## [Extracted material]
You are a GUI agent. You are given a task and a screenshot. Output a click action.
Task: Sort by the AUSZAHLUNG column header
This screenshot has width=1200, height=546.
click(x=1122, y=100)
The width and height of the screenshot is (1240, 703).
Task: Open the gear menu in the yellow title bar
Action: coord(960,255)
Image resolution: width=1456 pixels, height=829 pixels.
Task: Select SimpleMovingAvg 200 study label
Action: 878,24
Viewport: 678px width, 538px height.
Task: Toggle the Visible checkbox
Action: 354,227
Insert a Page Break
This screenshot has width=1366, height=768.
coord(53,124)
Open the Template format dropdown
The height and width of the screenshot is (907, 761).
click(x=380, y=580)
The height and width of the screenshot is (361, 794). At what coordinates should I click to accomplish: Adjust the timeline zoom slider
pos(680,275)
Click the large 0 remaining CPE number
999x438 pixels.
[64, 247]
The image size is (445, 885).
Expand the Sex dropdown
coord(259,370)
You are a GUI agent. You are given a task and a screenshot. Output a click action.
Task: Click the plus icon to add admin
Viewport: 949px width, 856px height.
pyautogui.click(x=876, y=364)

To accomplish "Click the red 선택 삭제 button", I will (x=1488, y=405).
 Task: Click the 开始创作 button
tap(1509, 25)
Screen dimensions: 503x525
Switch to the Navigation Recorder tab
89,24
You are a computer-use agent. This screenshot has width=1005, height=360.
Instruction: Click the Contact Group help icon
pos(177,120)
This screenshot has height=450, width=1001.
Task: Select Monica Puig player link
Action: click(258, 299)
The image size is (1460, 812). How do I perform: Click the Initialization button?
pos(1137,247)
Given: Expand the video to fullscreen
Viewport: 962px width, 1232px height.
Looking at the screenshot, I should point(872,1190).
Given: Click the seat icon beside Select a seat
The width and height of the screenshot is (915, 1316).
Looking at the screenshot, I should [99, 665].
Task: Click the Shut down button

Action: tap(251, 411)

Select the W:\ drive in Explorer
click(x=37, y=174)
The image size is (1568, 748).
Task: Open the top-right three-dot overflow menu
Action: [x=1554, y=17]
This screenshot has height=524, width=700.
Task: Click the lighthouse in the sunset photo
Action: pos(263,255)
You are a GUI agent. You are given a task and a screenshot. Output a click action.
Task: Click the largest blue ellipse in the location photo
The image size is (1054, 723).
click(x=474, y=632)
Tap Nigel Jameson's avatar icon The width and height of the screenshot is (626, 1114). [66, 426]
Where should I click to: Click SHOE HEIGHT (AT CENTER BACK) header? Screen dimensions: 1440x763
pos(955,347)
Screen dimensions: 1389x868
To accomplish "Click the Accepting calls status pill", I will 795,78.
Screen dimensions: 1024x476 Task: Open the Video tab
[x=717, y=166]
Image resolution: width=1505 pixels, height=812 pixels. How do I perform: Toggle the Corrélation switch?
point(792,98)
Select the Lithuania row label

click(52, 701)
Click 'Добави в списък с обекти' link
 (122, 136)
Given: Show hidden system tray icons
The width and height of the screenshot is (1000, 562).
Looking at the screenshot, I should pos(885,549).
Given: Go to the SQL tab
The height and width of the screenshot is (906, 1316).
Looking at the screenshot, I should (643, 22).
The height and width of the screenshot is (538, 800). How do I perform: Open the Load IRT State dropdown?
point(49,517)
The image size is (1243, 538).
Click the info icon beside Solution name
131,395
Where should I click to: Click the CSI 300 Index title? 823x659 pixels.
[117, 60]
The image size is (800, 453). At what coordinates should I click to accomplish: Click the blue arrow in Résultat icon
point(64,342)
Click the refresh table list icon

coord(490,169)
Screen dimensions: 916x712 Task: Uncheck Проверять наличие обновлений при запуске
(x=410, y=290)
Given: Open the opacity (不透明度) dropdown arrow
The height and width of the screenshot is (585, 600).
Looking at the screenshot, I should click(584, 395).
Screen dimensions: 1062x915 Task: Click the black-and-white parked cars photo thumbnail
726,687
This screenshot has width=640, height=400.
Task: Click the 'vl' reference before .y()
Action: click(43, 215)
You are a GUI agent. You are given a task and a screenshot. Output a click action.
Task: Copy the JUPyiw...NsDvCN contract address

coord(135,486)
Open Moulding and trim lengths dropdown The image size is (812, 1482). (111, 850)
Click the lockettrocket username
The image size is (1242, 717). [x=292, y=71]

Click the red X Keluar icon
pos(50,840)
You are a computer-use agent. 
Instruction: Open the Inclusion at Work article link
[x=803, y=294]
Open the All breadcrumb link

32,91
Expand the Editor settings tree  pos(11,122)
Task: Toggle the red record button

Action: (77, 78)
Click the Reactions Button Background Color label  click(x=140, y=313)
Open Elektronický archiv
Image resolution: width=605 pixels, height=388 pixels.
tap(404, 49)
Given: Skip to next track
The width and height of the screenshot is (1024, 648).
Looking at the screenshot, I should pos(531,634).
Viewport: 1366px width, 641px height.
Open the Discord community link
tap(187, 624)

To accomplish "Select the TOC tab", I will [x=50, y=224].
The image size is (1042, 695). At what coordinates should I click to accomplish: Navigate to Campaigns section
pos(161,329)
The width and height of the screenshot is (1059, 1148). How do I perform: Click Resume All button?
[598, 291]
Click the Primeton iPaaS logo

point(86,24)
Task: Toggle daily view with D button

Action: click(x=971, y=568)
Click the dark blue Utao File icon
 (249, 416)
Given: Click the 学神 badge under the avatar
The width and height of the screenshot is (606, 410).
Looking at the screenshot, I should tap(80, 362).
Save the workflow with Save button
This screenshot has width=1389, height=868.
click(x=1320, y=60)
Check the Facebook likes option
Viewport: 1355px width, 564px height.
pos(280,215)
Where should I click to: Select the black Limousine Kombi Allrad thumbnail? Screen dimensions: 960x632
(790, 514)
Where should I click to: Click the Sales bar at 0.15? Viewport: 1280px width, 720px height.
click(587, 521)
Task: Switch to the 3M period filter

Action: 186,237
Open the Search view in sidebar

## [What you should do]
Among the records above, a stretch begins at the line containing "Screen dimensions: 916x712" and ends at the line containing "Open Moulding and". Restate that stretch word for word, and nothing else.

## [Written reply]
Screen dimensions: 916x712 Task: Uncheck Проверять наличие обновлений при запуске
(x=410, y=290)
Given: Open the opacity (不透明度) dropdown arrow
The height and width of the screenshot is (585, 600).
Looking at the screenshot, I should click(584, 395).
Screen dimensions: 1062x915 Task: Click the black-and-white parked cars photo thumbnail
726,687
This screenshot has width=640, height=400.
Task: Click the 'vl' reference before .y()
Action: click(43, 215)
You are a GUI agent. You are given a task and a screenshot. Output a click action.
Task: Copy the JUPyiw...NsDvCN contract address

coord(135,486)
Open Moulding and trim lengths dropdown The image size is (812, 1482). (111, 850)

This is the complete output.